福田氏は、実はかなり短気な性格です。辛抱たまらず「じゃあ、知らんぞ」とやってしまった。公明党にとっては寝耳に水ですが、福田氏に言わせれば「あんたらが反対するからじゃないか」となる。

麻生氏が、公明よりの姿勢を見せたのは、公明の5%を重視したからです。衆院選で、だいたい公明は5%前後の固定票を持ちます。自民党は前回の郵政選挙で大勝していますが、得票率の差でみると5%前後で勝った候補が半数近いのです。もっと簡単にいえば、もし5%がなければ、獲得議席が半分に落ちる。300以上の議席が150というのが単純計算の判断ですが、今の支持率ですと、ハッキリ言ってもっと落ちる可能性があります。私は、下手をすると「議席が100」だと思っています。
いいですか、「100議席減」ではない。「議席数が100」です。そんなラインだろうと見ています。
結論;自民党は次回下野。
可能性は限りなく高い、と思うのですが。

河野洋平氏は、麻生氏に「あんた、俺みたいになるよ」と耳打ちしました。「俺」とは、自民党総裁なのに首相になれなかった、という意味です。。。

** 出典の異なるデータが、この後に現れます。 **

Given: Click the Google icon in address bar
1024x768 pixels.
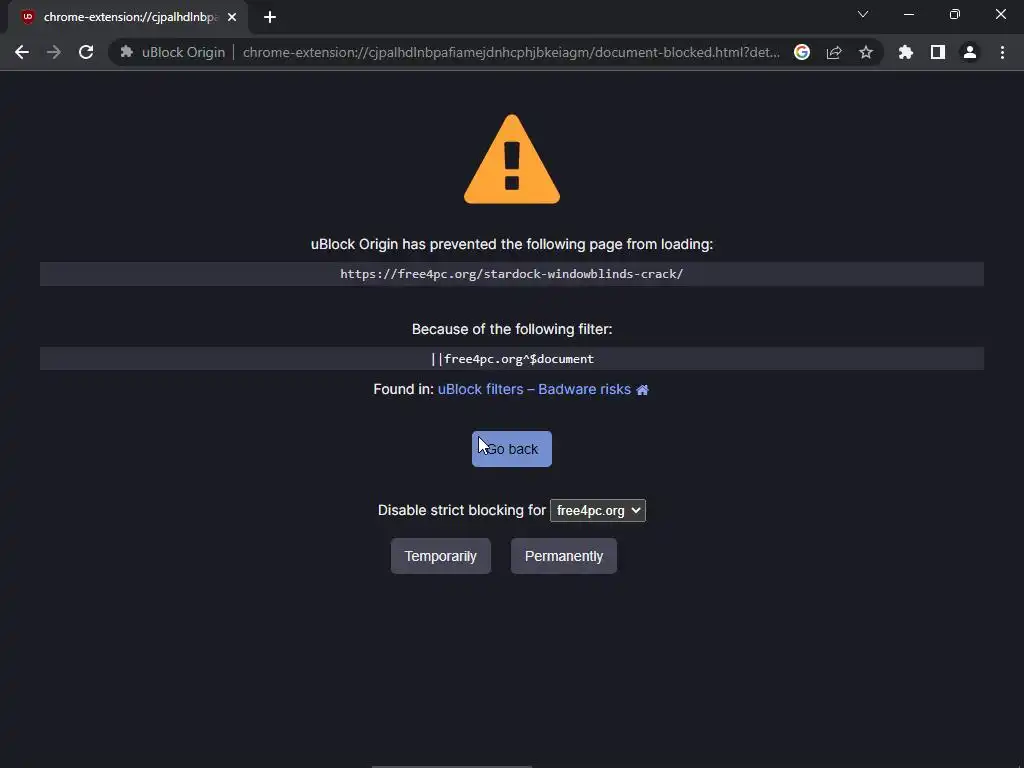Looking at the screenshot, I should point(802,52).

この際、公明党に妥協して、過半数をとにかく維持、が麻生氏の戦略でした。
これに対して、福田氏は「仮に過半数をとって政権維持したとしても、参院は解散がないのだから、ねじれ国会は継続。民主が与党案に賛成することはあり得ず、重要法案はすべて廃案。今度は2/3再可決することもできず、どう転んでも政権は死に体」と読みました。
さんざん「ねじれ国会」に苦汁を飲まされた福田氏の思いは、ムリからぬところがあります。
「それならいっそ、公明と手を切って、たとえ負け戦でも、やりたいようにやる」が「賭け」でしたが、次回選挙が怖い自民党議員は、誰も福田氏とともに「討ち死に」を選びませんでした。
結果、福田首相は孤立。ひとり腹を切ることになりました。

さて、今後ですが。
誰を首相にしても、自民の勝利はない、と見ます。仮に勝っても「ねじれ継続」ですから、再び参院で廃案連発「解散しろ」となるのは見えています。
これをもって、福田首相は辞任会見で「私は(あなたと違って)客観的に自分をみることができる」と言いました。その心は、すでに自民政権は死んだ、ということです。

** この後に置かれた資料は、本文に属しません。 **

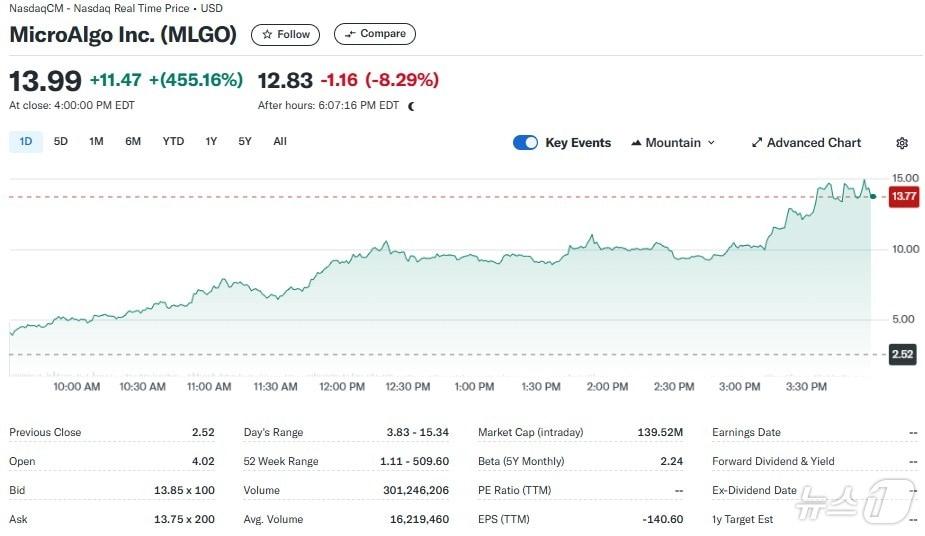
Task: Open chart settings gear icon
Action: pos(902,143)
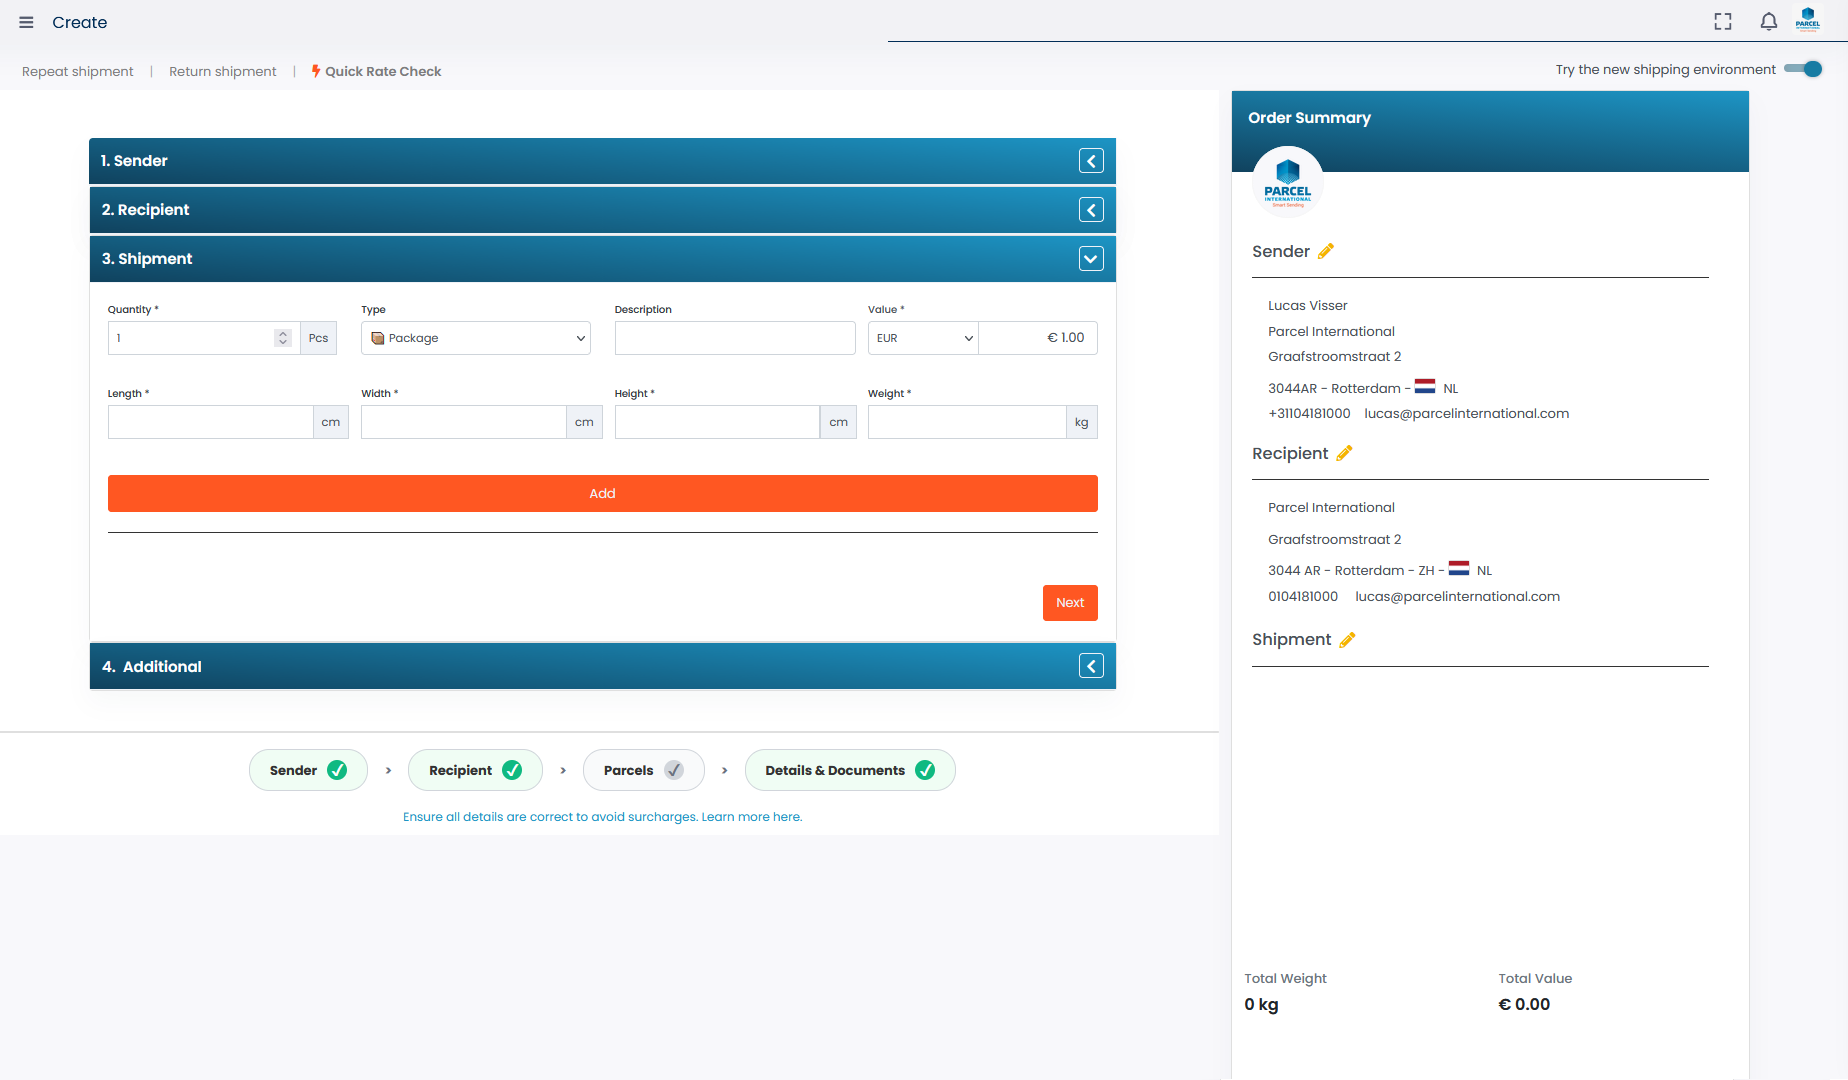Expand the 4. Additional section
1848x1080 pixels.
coord(1091,667)
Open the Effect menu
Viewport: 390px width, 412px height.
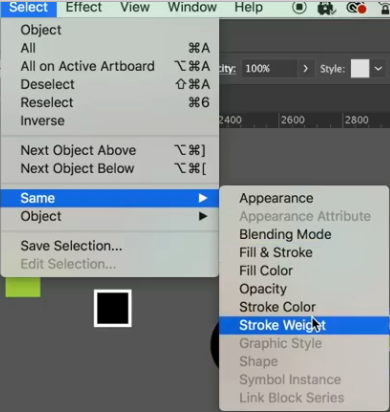[84, 7]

公明は、慌てて「野党連立」に走る可能性があります。しかし、今の民主には拒否されるでしょう。
民主は、公明との連立を断れば、より以上に支持率を稼げると分析済でしょう。

次回の衆院選で、民主政権が誕生する可能性は高いでしょう。
もちろん、長くもつとも思えないのですが。。。

今の自民党総裁を目指すということは、イエス・キリストが、自らの十字架を担いで、ゴルゴダの丘を登るのに似ています。
その行き着く先には、自らの磔刑があるばかりでしょう。

そんな茨の道を歩かなければならないなんて。理想に生きるとはそういうことなんでしょうかね。

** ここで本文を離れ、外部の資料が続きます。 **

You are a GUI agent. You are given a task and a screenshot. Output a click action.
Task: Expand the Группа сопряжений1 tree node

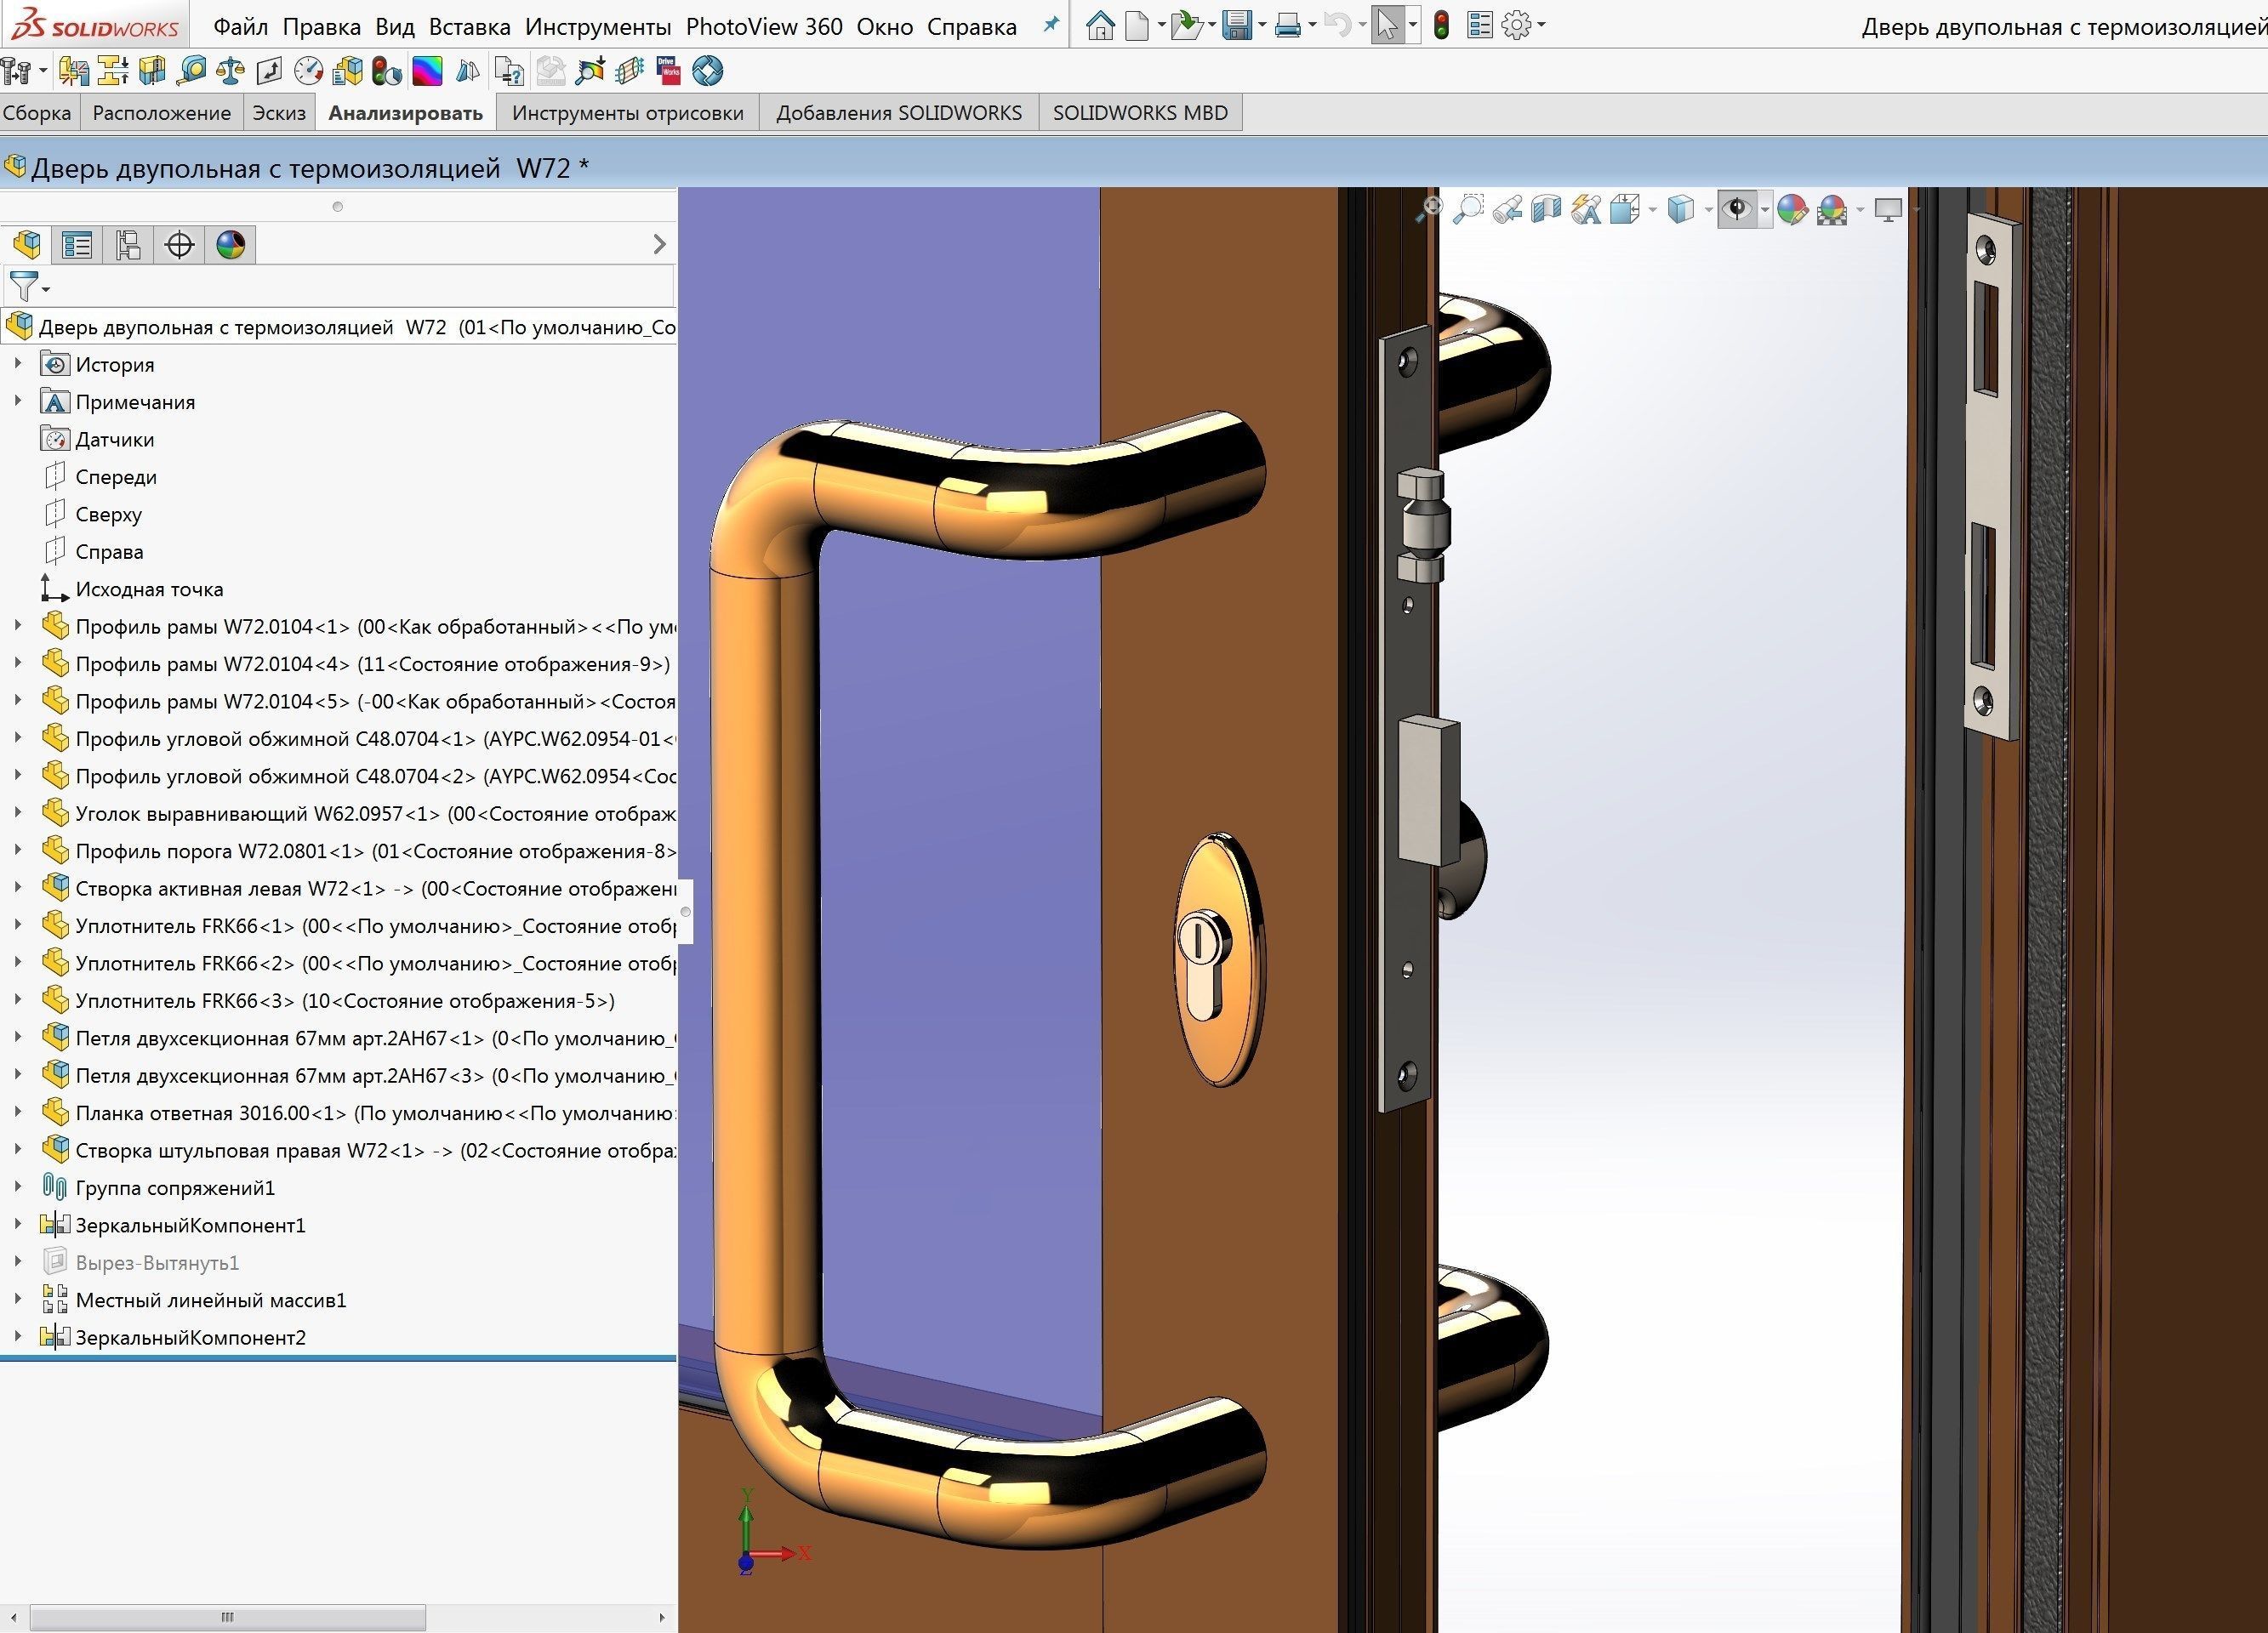pyautogui.click(x=17, y=1187)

「現実が見えるから」辞めてしまった福田首相には、正直言って親近感を覚えます。ムリもないなあ、と思うのです。

それにしても、今どき、日本国首相ほど馬鹿馬鹿しい商売はないと思うのですけどね。なんでも反対で、自分の意思は通せない。通せなければ、首相にリーダーシップがないと批判される。もっとも難しい仕事で、与えられるのは栄光ではなく非難だけであります。

選挙のない官僚が、政治家よりも偉そうにするわけでありますなあ。。。